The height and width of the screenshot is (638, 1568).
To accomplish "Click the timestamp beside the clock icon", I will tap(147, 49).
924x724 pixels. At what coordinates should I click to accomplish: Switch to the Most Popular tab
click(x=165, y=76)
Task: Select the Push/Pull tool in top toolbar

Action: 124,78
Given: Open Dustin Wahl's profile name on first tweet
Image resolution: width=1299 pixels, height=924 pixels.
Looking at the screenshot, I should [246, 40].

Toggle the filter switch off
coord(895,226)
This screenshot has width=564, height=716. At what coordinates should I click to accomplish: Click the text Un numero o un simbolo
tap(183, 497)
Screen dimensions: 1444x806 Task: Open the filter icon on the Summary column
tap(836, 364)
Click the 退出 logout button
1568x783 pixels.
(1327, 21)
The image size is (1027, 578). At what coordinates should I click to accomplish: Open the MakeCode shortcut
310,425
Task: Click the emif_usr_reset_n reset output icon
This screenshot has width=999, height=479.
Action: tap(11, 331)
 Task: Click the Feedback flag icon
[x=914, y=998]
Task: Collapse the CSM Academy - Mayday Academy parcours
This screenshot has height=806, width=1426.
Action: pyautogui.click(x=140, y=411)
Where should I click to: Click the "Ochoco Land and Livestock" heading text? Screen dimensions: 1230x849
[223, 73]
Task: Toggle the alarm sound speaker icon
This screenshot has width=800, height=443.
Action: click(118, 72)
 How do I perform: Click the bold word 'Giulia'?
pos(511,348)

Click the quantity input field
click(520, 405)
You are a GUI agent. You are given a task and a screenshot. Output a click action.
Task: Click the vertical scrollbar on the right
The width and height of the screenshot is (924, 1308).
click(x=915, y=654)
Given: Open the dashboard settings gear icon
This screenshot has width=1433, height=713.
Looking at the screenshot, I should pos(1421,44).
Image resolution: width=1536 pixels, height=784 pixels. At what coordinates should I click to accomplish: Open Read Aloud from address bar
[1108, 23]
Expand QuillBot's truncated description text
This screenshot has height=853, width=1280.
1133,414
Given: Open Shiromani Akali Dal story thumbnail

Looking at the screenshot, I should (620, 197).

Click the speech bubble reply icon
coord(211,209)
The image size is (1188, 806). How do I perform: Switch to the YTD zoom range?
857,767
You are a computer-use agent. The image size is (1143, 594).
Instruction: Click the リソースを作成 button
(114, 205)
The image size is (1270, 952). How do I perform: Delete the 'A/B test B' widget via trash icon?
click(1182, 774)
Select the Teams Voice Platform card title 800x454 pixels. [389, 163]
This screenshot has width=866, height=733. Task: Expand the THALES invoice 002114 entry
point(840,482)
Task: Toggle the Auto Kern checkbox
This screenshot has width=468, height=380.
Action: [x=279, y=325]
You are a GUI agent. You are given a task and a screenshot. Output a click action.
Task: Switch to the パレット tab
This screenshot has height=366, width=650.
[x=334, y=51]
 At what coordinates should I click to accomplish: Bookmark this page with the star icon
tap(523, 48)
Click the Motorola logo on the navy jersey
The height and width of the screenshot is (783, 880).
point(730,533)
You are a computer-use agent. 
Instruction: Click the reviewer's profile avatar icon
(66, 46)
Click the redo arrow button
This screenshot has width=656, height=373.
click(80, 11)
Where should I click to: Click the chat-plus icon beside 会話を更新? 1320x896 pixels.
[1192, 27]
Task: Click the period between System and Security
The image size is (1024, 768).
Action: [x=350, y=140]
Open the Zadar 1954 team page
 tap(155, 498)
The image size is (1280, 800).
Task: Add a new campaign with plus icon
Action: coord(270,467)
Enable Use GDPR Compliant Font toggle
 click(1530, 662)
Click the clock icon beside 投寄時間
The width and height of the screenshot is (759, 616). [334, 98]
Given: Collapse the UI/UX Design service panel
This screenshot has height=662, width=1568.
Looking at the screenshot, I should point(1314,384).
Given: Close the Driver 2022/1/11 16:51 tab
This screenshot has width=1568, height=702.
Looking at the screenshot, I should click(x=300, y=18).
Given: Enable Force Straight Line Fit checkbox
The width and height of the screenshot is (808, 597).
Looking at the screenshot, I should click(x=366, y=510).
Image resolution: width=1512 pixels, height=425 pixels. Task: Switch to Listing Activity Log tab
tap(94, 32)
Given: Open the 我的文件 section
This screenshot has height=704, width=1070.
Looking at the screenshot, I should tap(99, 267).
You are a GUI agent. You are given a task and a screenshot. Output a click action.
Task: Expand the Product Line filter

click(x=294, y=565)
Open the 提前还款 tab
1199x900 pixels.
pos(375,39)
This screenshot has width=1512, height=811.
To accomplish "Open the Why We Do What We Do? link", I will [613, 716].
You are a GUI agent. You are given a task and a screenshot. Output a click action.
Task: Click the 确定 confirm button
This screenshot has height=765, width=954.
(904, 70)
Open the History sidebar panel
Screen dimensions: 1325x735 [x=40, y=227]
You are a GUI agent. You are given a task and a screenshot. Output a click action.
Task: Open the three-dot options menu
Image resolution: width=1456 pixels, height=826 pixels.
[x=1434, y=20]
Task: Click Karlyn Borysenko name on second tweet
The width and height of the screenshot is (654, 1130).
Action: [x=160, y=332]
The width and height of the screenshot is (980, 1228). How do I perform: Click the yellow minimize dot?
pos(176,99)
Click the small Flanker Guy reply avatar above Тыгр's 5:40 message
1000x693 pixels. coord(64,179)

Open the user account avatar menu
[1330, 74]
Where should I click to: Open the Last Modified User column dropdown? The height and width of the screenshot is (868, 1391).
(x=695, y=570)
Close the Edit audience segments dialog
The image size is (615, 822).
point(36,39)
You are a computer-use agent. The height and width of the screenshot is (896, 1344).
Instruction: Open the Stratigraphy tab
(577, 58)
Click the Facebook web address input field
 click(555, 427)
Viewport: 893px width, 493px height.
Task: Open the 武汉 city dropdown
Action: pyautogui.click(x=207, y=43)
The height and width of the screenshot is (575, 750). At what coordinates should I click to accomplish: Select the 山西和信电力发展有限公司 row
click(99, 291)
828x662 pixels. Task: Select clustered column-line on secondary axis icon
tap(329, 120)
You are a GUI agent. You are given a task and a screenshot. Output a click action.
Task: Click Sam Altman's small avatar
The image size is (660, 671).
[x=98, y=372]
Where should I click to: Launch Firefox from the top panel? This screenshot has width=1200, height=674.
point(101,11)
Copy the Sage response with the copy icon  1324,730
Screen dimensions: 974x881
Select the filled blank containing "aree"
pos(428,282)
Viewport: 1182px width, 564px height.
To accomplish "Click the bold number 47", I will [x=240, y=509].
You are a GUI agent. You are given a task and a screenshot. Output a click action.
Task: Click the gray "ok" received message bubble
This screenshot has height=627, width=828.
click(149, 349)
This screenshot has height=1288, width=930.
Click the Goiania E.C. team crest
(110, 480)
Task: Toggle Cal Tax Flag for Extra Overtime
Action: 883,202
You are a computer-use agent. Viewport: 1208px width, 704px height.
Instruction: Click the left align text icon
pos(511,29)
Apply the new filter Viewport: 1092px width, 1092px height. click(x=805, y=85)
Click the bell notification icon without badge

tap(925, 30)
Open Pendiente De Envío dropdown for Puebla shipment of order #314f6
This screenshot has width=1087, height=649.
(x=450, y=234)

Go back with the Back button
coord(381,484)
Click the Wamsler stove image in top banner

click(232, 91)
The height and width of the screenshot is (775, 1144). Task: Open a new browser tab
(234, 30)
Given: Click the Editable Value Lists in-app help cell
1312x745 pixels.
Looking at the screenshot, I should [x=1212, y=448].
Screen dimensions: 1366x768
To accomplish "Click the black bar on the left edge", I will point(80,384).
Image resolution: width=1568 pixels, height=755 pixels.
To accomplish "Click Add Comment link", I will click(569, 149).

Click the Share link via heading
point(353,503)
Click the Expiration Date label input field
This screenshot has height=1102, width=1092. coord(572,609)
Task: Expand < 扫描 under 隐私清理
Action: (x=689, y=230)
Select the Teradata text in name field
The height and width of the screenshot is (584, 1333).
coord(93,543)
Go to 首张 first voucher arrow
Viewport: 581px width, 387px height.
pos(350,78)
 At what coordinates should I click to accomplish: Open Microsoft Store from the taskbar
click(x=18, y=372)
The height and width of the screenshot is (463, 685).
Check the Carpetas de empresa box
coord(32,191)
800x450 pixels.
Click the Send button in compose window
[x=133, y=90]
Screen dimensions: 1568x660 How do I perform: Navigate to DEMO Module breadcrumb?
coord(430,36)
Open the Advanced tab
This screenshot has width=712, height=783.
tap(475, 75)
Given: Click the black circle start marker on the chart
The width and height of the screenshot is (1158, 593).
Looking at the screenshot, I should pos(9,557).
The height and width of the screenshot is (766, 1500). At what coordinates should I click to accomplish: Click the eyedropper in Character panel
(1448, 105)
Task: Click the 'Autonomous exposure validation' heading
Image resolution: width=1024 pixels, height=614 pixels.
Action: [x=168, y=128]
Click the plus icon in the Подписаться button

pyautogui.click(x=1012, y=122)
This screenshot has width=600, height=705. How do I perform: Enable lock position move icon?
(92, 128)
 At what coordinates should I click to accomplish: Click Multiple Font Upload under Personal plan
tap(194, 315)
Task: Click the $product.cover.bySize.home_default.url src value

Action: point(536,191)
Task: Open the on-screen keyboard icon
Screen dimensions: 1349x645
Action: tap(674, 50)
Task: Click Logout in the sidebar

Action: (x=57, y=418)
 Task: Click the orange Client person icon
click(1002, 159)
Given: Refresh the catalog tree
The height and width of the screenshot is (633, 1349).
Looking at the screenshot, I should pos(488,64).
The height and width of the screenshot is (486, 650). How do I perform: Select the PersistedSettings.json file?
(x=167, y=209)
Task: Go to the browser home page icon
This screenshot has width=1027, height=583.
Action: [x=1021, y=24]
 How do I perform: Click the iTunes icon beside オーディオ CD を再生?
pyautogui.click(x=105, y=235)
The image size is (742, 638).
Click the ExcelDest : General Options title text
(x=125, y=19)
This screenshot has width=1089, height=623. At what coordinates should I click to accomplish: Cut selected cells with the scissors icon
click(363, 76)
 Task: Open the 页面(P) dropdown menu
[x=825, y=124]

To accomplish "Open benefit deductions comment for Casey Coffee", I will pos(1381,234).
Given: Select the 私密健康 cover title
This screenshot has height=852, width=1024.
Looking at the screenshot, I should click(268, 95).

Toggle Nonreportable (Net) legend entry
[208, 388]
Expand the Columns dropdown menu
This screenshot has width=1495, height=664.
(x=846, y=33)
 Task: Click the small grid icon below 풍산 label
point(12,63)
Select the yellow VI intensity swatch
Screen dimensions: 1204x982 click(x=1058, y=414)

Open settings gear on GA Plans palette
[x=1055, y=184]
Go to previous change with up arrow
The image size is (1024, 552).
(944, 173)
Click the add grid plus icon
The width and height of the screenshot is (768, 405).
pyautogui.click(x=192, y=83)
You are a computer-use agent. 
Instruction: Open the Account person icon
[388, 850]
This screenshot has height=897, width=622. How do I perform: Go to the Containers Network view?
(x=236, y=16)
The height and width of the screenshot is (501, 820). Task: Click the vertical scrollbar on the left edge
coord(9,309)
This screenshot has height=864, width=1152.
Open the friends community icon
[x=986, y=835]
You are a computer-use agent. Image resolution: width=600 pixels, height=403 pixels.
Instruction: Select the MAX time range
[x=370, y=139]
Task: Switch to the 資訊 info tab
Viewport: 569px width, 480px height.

#####

TASK INSTRUCTIONS
Find out how many lines in the entries above hold "name", then reply with that figure and nothing else.

EXPECTED ANSWER
3